It took me a long time to “get” RDF, and I read through a good few introductions. (For well-written takes, have a look at Rahul Sing’s, Stefano Mazzocchi’s, Naveen Balani’s and the W3C RDF Primer.) Every time I read through another one, I’d pick up on a few key concepts (it’s about URIs and graphs and metadata, right?), but never quite make a practical connection.
Most introductions take the same tack – start with RDF-as-graph, and show a simple example:
page → was-written-by → user → whose-name-is → Example Name
Graphs are a critical implementation detail, and a wonderful illustration for a certain mindset, but the best summary I saw was in an article by Aaron Cope:
“RDF, by constrast, was created to help manage disparate collections of metadata across a large information-space whose boundaries are unknown or in flux.”
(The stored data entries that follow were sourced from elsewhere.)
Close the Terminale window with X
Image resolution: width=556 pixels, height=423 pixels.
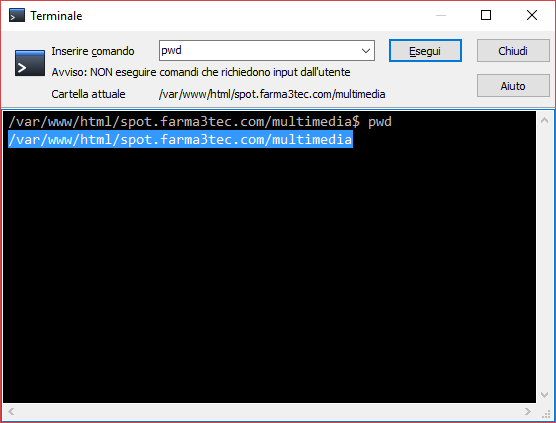[532, 15]
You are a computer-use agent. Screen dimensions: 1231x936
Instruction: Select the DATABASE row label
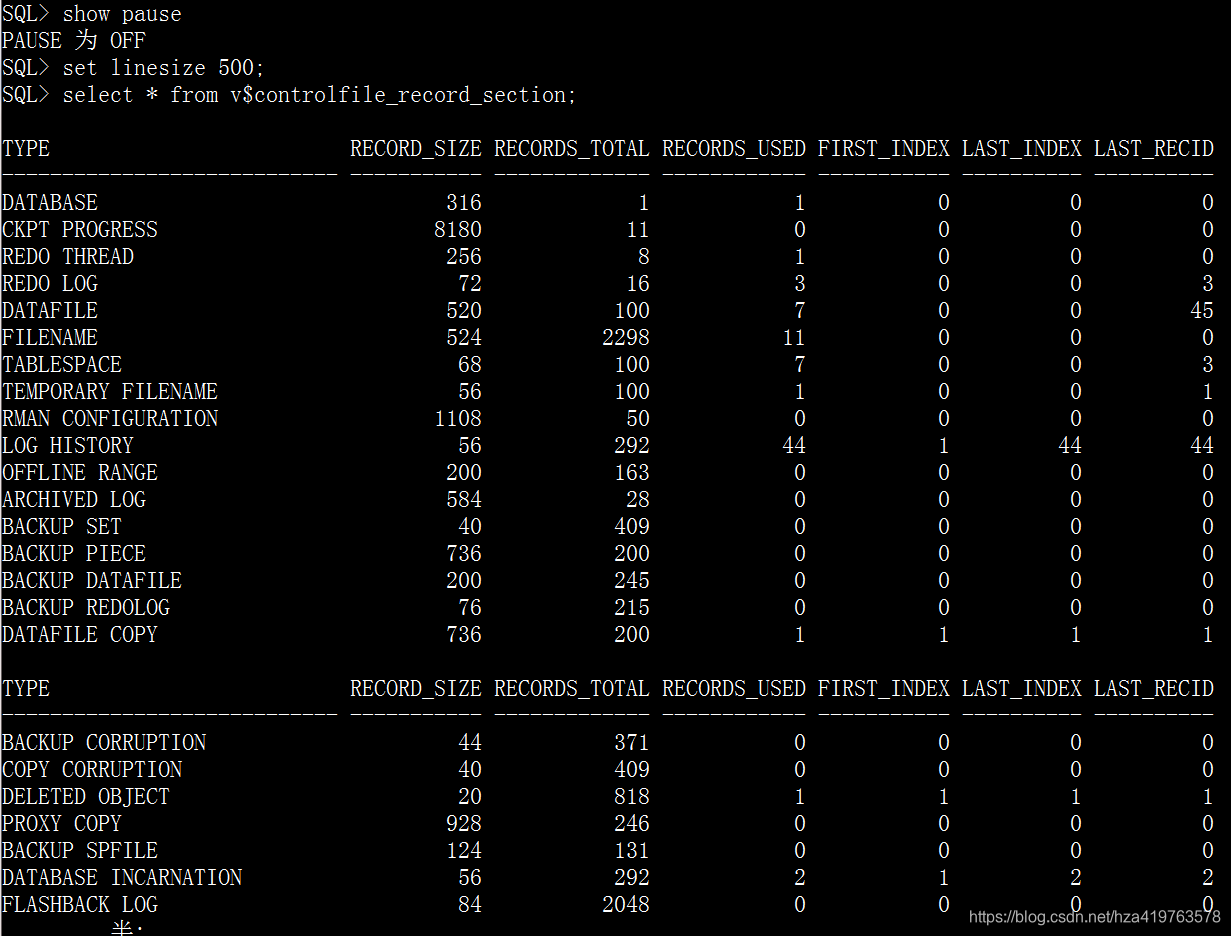[x=50, y=202]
It’s probably still a little vague to secure that venture capital funding, but importantly it’s about the purpose, not the implementation. (“Sell the benefit, not the product.”)
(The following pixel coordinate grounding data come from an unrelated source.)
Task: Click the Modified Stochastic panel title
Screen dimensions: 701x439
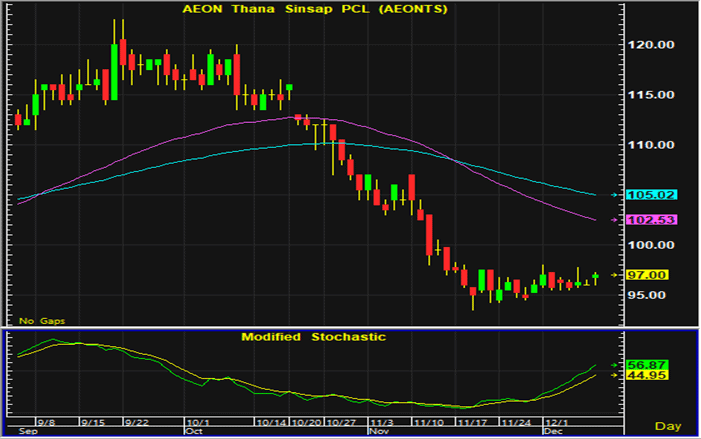Action: pos(313,337)
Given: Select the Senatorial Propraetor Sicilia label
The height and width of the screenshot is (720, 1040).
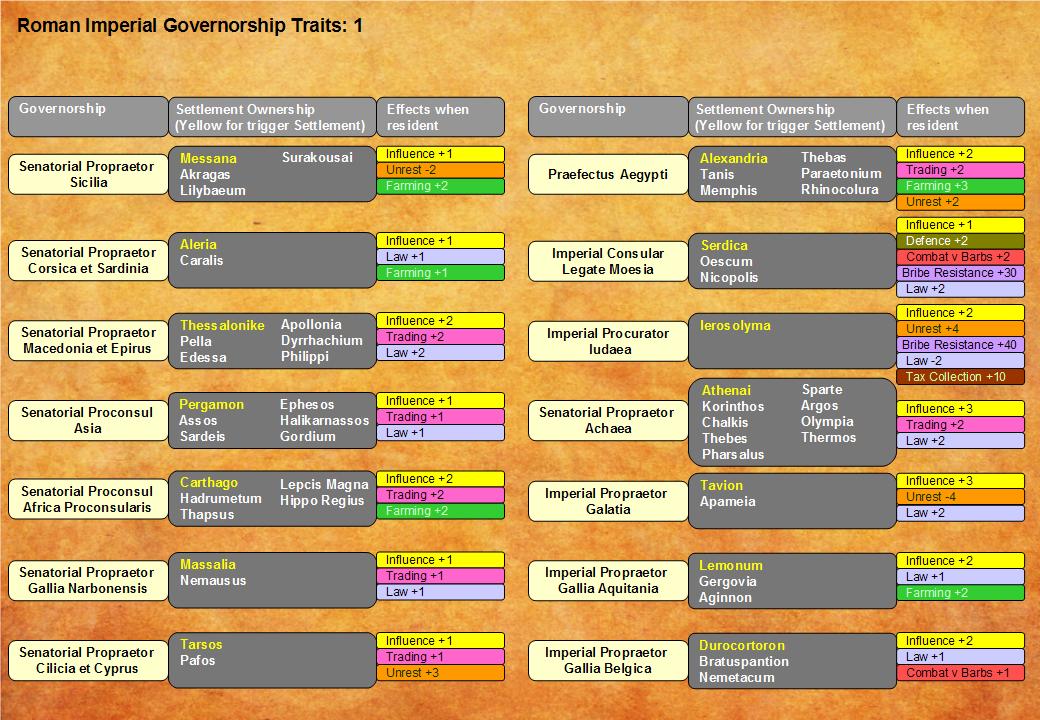Looking at the screenshot, I should point(88,174).
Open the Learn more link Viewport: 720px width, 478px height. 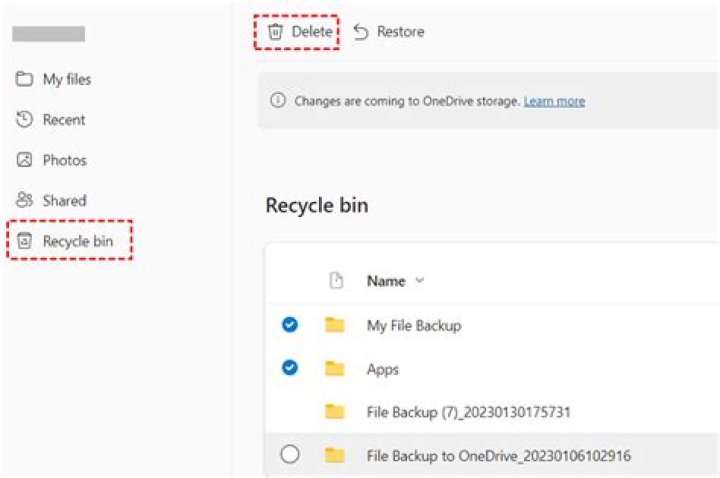pyautogui.click(x=554, y=101)
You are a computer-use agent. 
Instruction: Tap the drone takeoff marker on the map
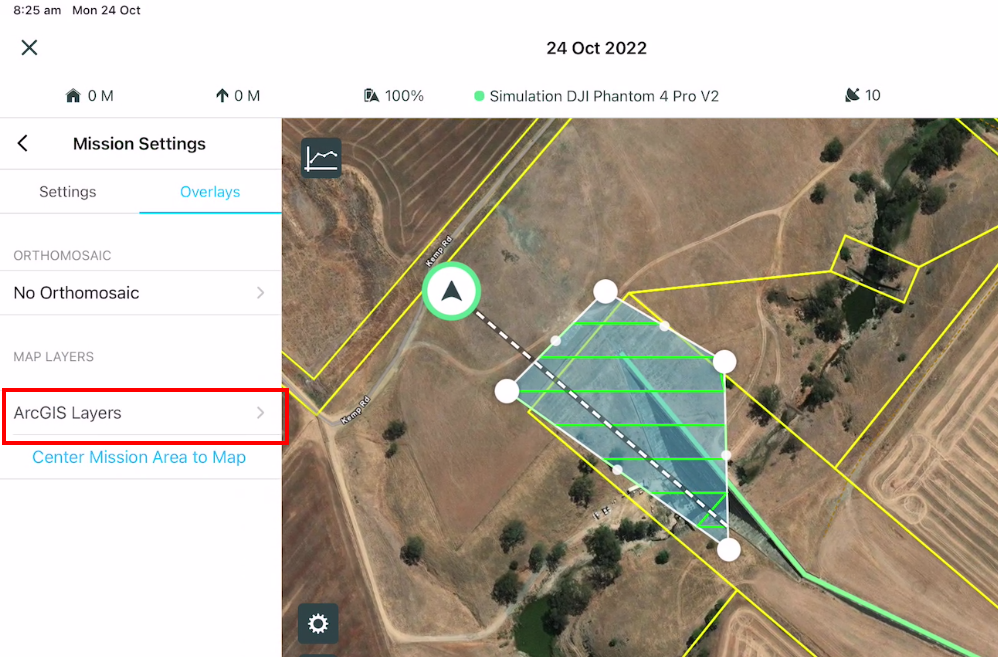[x=452, y=291]
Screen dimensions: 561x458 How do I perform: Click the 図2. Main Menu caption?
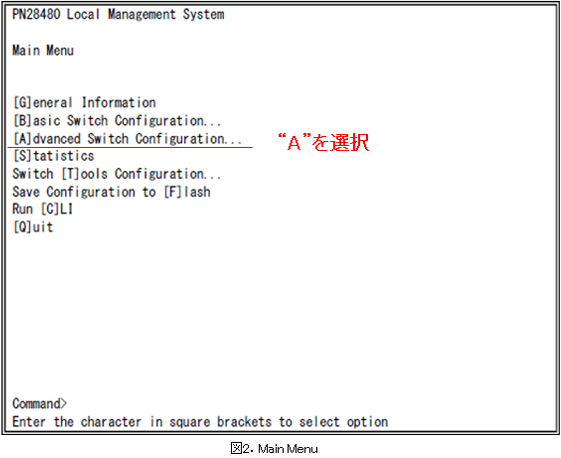pyautogui.click(x=274, y=448)
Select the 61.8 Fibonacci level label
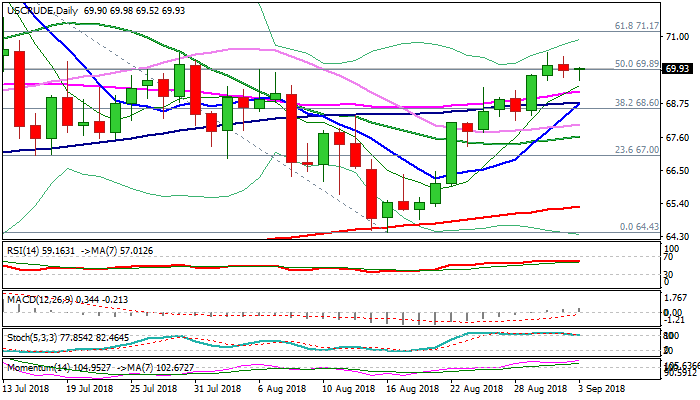The height and width of the screenshot is (400, 700). pos(634,25)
I’ve been thinking about barriers to entry. There’s a great Stephen O’Grady post with a clearheaded roundup of the ways that users can be dissuaded from learning to work with a new platform. (It seems like Ruby on Rails’ success is due to a large degree to its tearing down of all possible barriers to entry.)
It seems like the barriers to RDF are still too high. Toolkits aren’t ubiquitous, and there isn't really an obviously critical mass of data to consume. So what if you went the other way? Rather than telling people to bootstrap, get a desktop application out there. Make it simple, but compelling, and base it totally around open RDF data. (Did someone already suggest this?)
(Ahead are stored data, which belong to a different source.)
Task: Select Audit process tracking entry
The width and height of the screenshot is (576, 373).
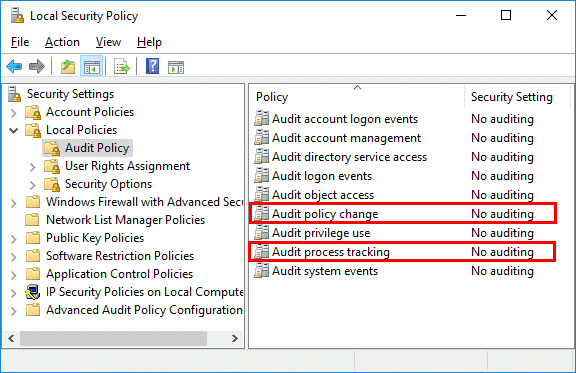Action: click(x=402, y=252)
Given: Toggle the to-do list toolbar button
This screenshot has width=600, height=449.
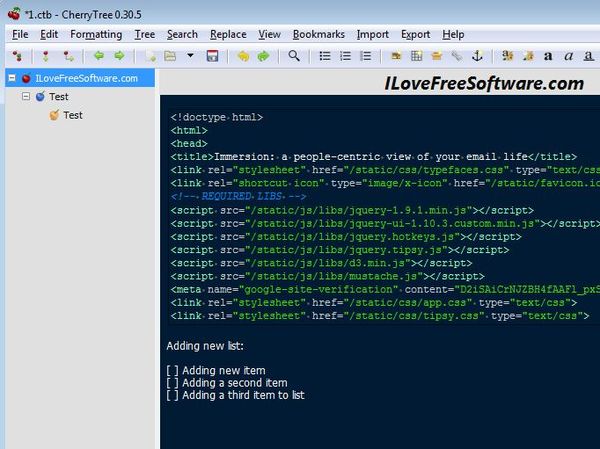Looking at the screenshot, I should 365,56.
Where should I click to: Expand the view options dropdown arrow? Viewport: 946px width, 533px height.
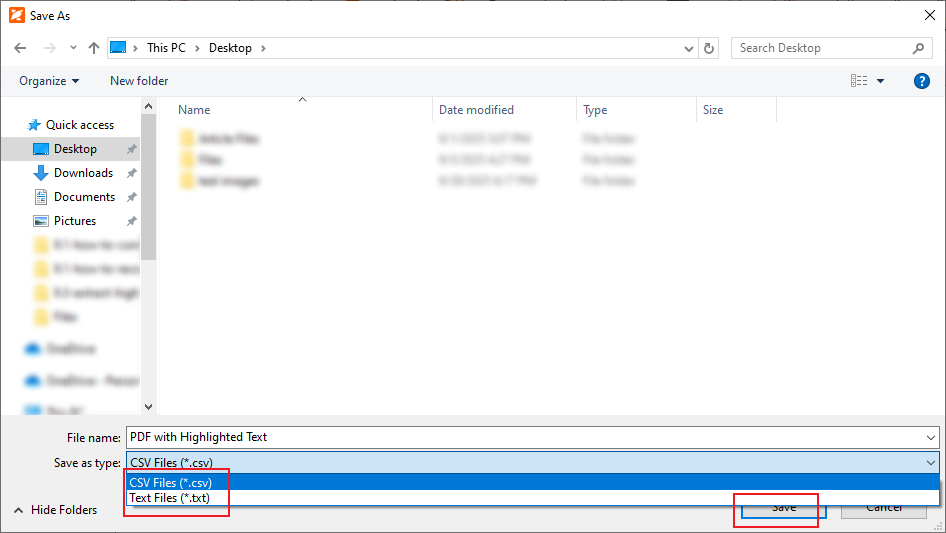click(x=880, y=81)
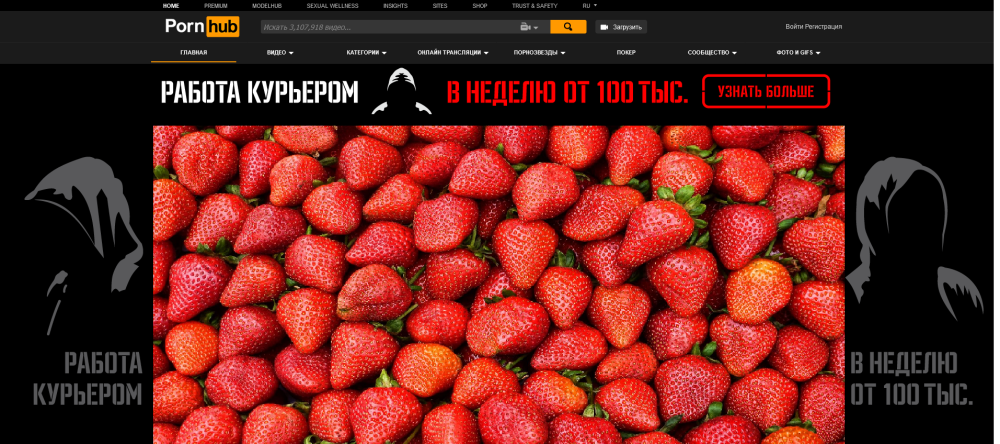Open the ПОКЕР menu item

pos(626,53)
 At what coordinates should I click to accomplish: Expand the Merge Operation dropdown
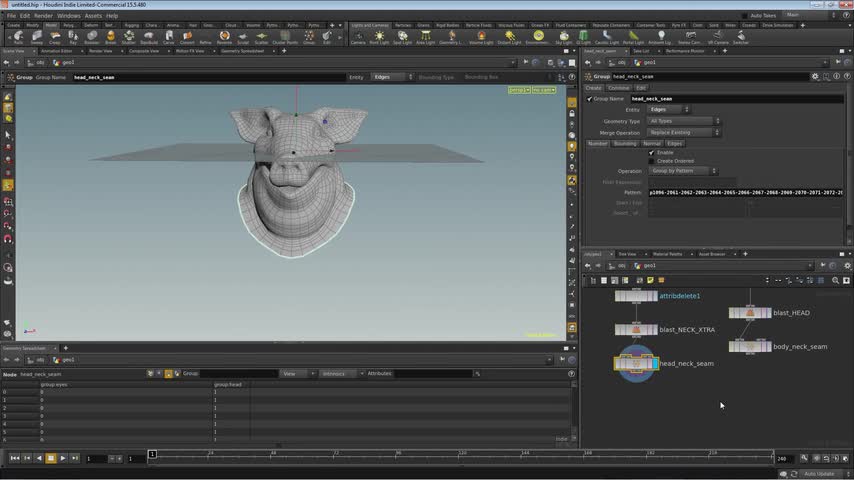point(684,132)
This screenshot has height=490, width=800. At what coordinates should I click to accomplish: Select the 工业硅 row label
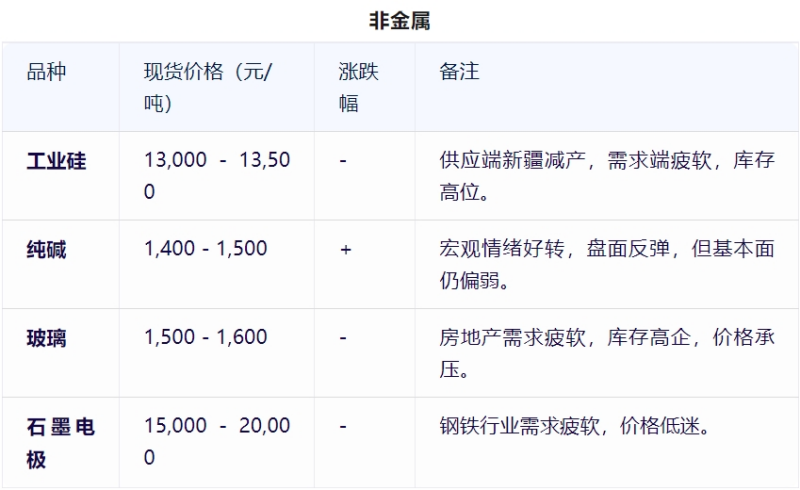click(x=56, y=161)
On a practical level, it gets RDF onto people’s desktops. Want to check out SPARQL? Now you have something to query. Want to write a twenty-line script against RDFLib, or produce RDF that something can present to you? Go for it. Want an incentive to fix up Drive, the only lightweight RDF parser for .NET that I could find? Sure.
Does this sound disingenuously vague? Shelley’s post on marketing RDF is almost inspirational:
“This is just going to revolutionize our lives. I am not joking — the next generation of the web is here, and I’m just so excited! It is going to be big, babies! Big!”
but ends up being more thought-provoking as her nerve goes.
“must we exaggerate that passion–emphasize it so it can be seen at a distance [...] ?”
RDF as all-encompassing metadata framework seems to have, as its most immediate rival, microformats. Norman Walsh articulates something I’d considered but never put so succintly:
“Microformats rely on the existing extensibility point, the role or class attribute. As such, they consume that extensibility point, leaving me without one for any other use I may have.”
I’ve already completed some interesting work on this, really without much reference to prior art. Danny O’Brien ruminates on the perils of keeping work private: “I’m out of practice at being open.”